Segment Start: Supplied data

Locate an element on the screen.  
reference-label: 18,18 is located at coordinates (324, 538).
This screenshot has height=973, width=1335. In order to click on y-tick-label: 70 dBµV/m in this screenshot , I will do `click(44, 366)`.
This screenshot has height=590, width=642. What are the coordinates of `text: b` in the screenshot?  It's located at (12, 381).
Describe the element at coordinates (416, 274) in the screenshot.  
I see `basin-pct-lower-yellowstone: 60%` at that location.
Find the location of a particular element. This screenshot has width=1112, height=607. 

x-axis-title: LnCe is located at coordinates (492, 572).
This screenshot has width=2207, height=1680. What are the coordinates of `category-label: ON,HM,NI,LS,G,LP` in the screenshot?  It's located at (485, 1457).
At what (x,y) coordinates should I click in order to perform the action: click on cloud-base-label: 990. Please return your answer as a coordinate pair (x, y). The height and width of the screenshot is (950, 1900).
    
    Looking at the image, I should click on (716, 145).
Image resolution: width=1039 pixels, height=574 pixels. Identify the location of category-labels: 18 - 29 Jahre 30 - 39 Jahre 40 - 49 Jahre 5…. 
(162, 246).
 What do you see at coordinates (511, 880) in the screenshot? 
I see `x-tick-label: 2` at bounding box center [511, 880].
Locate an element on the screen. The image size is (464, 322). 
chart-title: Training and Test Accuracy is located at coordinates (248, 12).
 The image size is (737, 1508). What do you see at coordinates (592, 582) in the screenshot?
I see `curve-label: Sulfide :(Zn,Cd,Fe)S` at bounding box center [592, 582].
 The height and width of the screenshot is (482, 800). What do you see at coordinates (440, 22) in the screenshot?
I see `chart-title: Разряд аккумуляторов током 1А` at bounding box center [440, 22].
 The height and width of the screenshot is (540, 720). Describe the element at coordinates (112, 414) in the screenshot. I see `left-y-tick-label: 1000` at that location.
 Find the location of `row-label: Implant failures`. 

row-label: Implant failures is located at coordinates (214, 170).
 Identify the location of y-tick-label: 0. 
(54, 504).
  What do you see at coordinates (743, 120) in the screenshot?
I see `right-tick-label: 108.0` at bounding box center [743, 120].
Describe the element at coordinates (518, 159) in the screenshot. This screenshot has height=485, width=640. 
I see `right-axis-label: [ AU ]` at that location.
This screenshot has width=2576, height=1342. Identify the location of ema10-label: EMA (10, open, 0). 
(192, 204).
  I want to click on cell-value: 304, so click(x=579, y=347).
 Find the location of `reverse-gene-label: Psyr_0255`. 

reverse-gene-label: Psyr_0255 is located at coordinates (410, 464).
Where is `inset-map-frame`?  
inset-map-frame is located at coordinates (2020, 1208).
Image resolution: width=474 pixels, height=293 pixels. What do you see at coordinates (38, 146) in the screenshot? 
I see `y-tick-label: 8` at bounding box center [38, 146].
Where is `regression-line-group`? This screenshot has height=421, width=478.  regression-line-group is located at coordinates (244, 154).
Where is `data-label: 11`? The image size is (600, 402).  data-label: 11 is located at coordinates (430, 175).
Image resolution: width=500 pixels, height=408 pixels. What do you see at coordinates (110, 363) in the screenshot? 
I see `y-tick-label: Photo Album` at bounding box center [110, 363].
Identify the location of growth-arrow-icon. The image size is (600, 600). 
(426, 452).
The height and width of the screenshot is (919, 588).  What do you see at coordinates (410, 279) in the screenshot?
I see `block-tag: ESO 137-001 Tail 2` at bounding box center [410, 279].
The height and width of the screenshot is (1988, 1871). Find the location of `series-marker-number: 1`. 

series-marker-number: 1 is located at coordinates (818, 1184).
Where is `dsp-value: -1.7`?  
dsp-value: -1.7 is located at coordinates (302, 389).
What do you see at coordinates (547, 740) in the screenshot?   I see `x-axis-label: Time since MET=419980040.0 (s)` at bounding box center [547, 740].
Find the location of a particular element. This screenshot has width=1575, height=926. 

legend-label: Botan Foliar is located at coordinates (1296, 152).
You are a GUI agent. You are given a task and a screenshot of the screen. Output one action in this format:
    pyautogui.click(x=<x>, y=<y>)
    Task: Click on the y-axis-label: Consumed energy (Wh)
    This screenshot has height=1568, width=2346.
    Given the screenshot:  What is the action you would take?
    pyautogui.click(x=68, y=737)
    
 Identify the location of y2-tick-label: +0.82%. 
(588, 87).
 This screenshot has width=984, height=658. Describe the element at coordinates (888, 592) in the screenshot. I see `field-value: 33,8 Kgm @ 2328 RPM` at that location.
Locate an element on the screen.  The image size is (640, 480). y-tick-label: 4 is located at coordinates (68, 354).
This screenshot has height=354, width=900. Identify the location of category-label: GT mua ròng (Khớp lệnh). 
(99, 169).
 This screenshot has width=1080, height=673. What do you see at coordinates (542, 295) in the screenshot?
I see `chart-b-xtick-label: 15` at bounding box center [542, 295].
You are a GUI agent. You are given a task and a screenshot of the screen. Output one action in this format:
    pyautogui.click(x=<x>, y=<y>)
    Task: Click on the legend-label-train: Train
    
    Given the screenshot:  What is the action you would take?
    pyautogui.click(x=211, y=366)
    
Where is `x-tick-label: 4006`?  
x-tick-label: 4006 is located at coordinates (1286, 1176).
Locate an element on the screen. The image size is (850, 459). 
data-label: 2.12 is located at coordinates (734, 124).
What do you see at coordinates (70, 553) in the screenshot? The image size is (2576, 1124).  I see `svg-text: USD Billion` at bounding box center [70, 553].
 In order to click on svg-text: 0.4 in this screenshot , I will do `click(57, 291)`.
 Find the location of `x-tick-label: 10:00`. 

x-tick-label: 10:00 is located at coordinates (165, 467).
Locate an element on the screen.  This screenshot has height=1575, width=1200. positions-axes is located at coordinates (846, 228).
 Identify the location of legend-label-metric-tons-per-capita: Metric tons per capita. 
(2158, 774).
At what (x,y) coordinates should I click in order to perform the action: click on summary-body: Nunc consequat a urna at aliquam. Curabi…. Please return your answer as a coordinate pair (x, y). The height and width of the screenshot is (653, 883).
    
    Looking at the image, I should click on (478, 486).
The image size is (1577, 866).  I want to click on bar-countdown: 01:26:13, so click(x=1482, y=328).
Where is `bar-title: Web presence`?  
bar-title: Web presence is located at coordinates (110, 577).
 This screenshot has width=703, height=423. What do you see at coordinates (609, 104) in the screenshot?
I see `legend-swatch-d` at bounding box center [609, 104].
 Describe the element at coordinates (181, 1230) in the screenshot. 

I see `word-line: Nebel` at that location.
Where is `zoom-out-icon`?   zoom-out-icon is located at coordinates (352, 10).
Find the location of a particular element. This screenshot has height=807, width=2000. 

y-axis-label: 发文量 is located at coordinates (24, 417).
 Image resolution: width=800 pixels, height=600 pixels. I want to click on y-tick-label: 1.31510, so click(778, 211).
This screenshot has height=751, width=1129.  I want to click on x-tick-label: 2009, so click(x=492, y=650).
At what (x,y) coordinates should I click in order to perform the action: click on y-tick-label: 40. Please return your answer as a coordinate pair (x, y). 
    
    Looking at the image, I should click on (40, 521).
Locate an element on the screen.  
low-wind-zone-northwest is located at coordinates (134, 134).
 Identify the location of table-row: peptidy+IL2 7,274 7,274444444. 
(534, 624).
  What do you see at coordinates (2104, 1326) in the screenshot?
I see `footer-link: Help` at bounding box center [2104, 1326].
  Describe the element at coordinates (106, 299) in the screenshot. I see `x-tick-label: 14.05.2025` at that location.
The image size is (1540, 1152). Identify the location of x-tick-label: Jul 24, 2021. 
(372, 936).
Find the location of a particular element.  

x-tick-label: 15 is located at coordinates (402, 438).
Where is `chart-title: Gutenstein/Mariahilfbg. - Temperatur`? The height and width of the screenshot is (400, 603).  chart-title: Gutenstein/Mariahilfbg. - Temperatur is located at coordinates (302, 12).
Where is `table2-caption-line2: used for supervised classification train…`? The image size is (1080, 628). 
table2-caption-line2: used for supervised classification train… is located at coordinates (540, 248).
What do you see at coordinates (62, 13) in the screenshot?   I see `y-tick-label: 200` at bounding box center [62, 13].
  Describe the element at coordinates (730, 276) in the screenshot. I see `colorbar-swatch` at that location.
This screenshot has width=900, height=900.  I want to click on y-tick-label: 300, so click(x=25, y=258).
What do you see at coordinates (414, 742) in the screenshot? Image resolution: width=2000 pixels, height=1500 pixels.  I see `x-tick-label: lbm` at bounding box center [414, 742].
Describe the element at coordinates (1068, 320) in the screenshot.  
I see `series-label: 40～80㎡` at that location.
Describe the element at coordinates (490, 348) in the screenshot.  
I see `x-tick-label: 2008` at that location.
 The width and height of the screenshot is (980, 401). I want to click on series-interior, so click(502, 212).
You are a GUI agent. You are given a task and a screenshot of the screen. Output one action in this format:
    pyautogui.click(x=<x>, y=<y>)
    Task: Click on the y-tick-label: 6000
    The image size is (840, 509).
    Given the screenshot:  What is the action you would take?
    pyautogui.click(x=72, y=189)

Segment End: Supplied data

**Try it:** Gather every line of the material above that contains the string "chart".

**Written solution:**
chart-title: Training and Test Accuracy is located at coordinates (248, 12).
I see `chart-title: Разряд аккумуляторов током 1А` at bounding box center [440, 22].
I see `chart-b-xtick-label: 15` at bounding box center [542, 295].
Where is `chart-title: Gutenstein/Mariahilfbg. - Temperatur`? The height and width of the screenshot is (400, 603).  chart-title: Gutenstein/Mariahilfbg. - Temperatur is located at coordinates (302, 12).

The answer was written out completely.